Reading passage:
-- begin --
Washington Nationals Opening Day: Finally, baseball is back. While the first pitch at Nationals Park is scheduled for 1:05 p.m., bars and restaurants in the area will get the party started much earlier. Bluejacket opens at 10 a.m. with a menu focused on house-made juicy IPAs, lagers and fruited sours, including the debuts of a dunkel and a tart blonde ale. Food specials will come from the outdoor grill. Ice Cream Jubilee offers a 10 percent discount for anyone wearing Nationals gear. All Purpose opens at 11 a.m., with the debut of its new “Head to Head Series” tap takeover, which pairs DC Brau beers with a brewery from the city of the visiting team. For this series against the Mets, it’s an IPA and pilsner from New York’s well-regarded SingleCut Beersmiths. Atlas Brew Works has announced plans to open a new brewery across from the ballpark in 2020, and the company is throwing a party at the Brig on Barracks Row from 11 a.m. to 3 p.m., with a mini-tap takeover and $11 one-liter mugs of Bloody Orange Gose. Times and prices vary.

‘Analogy Trilogy’ at the Kennedy Center: Stories of survival course through dance choreographer Bill T. Jones’s newest work, “Analogy Trilogy,” created with his associate artistic director, Janet Wong, which the company will perform at the Kennedy Center. Each night audiences will see one of three 75-minute sections; they tell different stories but share similar features. They all have spare, movable design elements (created by Bjorn Amelan, Jones’s longtime artistic collaborator and husband), and the dancers speak and sing, as well as move, in Jones’s smooth, slippery, boldly sculpted style. Through Saturday. 8 p.m. $29-$79.
-- end --
Dataset content:
-- begin --
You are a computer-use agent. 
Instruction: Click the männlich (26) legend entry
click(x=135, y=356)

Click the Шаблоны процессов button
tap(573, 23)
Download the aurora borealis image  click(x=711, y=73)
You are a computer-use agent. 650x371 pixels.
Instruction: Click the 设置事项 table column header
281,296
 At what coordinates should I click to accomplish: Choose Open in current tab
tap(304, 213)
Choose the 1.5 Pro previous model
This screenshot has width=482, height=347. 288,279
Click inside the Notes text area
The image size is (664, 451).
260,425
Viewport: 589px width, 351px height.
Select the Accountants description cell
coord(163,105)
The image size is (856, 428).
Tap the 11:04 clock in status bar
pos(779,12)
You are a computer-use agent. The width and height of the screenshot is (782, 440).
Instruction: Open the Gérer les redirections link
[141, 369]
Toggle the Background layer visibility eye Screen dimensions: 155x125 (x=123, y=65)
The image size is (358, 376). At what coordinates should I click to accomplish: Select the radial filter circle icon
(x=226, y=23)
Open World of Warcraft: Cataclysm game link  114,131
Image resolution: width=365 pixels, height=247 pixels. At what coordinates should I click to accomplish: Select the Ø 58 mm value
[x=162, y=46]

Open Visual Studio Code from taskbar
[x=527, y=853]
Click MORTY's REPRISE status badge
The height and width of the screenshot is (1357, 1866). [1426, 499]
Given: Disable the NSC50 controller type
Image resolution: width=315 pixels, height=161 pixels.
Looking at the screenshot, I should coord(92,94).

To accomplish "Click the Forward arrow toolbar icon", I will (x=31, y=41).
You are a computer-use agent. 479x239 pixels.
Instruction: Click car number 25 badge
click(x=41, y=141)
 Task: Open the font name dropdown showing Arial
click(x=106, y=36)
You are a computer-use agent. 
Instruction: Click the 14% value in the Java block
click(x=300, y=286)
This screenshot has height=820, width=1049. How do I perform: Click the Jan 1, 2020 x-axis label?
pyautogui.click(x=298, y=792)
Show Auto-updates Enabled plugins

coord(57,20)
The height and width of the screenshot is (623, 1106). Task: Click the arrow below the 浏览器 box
-- end --
Objectives:
a) In the event listings, why does All Purpose's "Head to Head Series" feature beers from SingleCut Beersmiths? Answer in one to three sentences.
b) Please pick up the event listings after the Kennedy Center entry's last line and continue them.
The material comes from a different source than the event listings.

Responses to the exercise:
a) The series pairs DC Brau beers with a brewery from the visiting team's city. Opening Day is against the Mets, so the partner is New York's SingleCut Beersmiths.

b)
[Dancemaker Bill T. Jones isn’t always sure art is useful. Here’s why he keeps at it.]

Roscoe Mitchell and Moor Mother at the Kennedy Center: The music of Roscoe Mitchell — saxophonist, avant-garde stalwart and co-founder of Art Ensemble of Chicago — has sometimes been loud and cacophonous. He was always interested in subtle gradations, though — which became more apparent as the 78-year-old aged. The subtleties may be harder to discern in this collaboration with sonic saturation bomber Moor Mother, a.k.a. Camae Ayewa, whose music combines the spoken word, hip-hop and experimental noise. That just makes them more fun to seek out. 6 p.m. Free.

[Hear some of jazz’s most forward-thinking musicians at this Kennedy Center arts festival]

Friday, March 29

‘Resolving Hedda’ at the Undercroft Theatre of Mount Vernon Place United Methodist Church: It’s almost a trend, this business of writing new plays around Henrik Ibsen heroines. Lucas Hnath’s popular “A Doll’s House, Part 2” asks what happens when Nora Helmer comes back years after famously walking out on her husband in Ibsen’s drama. Now Jon Klein’s “Hedda Gabler” riff is getting around, too, with Washington Stage Guild producing the East Coast premiere of his comic “Resolving Hedda.” Klein’s hook is that the whip-smart Hedda — who, in Ibsen’s tragedy, slouches into an instantly unhappy marriage, finds herself boxed in by society and impending motherhood, and suffers a violent finish — finally resists and tries to steer events in a different direction. Through April 14. $50-$60.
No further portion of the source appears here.